We Are Charlie!

We Are Charlie!

January of 2015 in Paris terrorists sneaked into the offices of the satirical magazine Charlie Hebdo and slaughtered eight of its staff, including the editor. The reason was simply because the killers didn’t like the cartoons printed therein. Afterward, in a massive reaction French people gathered on the street named after Voltaire and vented their anger in a single voice: We are Charlie!

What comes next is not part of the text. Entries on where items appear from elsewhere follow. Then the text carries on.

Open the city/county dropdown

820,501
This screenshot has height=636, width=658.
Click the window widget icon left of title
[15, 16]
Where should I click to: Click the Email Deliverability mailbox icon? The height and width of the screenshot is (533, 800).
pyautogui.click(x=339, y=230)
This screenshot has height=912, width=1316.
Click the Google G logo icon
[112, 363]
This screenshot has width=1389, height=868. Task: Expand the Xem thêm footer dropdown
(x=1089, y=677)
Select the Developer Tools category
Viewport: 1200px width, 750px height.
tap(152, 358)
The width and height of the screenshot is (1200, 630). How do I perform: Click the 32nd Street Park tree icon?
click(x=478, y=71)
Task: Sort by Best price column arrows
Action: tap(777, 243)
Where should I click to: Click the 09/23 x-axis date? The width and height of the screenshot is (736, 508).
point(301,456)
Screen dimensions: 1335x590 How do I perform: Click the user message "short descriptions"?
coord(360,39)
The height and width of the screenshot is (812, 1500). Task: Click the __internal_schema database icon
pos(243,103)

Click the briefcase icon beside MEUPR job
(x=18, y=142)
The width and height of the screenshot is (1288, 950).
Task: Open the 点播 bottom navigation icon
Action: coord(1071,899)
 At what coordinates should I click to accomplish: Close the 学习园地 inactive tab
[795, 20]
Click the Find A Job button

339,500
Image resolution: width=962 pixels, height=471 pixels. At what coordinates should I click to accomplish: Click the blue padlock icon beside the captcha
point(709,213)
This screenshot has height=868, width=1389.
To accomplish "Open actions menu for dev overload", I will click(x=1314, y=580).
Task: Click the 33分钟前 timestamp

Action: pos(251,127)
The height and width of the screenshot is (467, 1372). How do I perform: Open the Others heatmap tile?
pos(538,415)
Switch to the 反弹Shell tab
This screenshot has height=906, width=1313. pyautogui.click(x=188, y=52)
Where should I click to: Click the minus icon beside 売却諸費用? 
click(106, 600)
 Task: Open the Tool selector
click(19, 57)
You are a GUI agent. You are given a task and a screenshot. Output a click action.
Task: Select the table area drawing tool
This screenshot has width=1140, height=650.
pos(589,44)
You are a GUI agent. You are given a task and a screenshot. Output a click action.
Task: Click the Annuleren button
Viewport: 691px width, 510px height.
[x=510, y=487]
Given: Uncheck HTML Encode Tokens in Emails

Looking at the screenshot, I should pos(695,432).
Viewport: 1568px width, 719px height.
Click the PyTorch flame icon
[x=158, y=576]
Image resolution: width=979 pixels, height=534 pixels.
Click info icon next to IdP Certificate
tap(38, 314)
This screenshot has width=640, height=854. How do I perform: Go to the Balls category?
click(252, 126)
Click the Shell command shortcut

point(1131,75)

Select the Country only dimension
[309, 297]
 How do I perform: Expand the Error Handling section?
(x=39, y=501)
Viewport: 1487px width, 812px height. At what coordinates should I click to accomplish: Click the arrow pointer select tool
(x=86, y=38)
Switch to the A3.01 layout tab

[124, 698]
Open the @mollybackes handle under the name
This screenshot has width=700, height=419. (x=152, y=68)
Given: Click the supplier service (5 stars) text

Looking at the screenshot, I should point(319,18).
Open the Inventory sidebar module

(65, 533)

What is coming out of France today isn’t all that encouraging in regard to individual rights (and worse in England), but the spirit among people who hold to the tenet of free speech and lively dialogue are still alive. And considering the martyrdom of Charlie Kirk, it seems more than appropriate, more than necessary to echo the cry of those people crowded on a street named after Voltaire, the one who said, “I don’t agree with what you say, but I will defend to the death your right to say it.” In one voice then, along with those inflamed by earlier deaths for similar madness in Paris, along with Charlie Kirk: We are Charlie!

Charlie Kirk made his debut amid the first real hit of academic gangsterism against conservative speakers like Anne Coulter, Milo, P.J. O’Rourke, et al. Charlie stepped right up. And the curious part was that he saw his appearances as grace and not works, a curious distinction. Having attended a rally where he appeared, it was obvious he could sling scripture with the best of preachers. His religious attitude was almost uncomfortable because it sounded like a tent meeting, but then this was in rural Yakima and fit the audience.

His campus appearances would then seem to qualify more as works than grace. One could conjure Daniel in the lions’ den, confronting whole generations of fixed minds primed with fetish hatreds as fouled with ignorance and self-loathing as that infecting the two shooting up a magazine staff for kidding with their deity.

But there was also grace in Charlie’s appearances. His was a generous amount of grace allowable to any citizen of a civilized polity for holding peaceful and respectful dialogue. Yet the shouts and threats coming from an audience unable to hold civilized thought, charged with bizarre and foreign values, were anything but respectful— up to that one final retort from the dumb muzzle of a rifle.

Maintaining an attitude of reason and calm to teach under those conditions might be the grace Charlie was thinking, the grace under pressure Hemingway wrote about. It was definitely a grace he’ll be remembered for. And it stands as a lesson for any who come after who wish to join in and say: We are Charlie!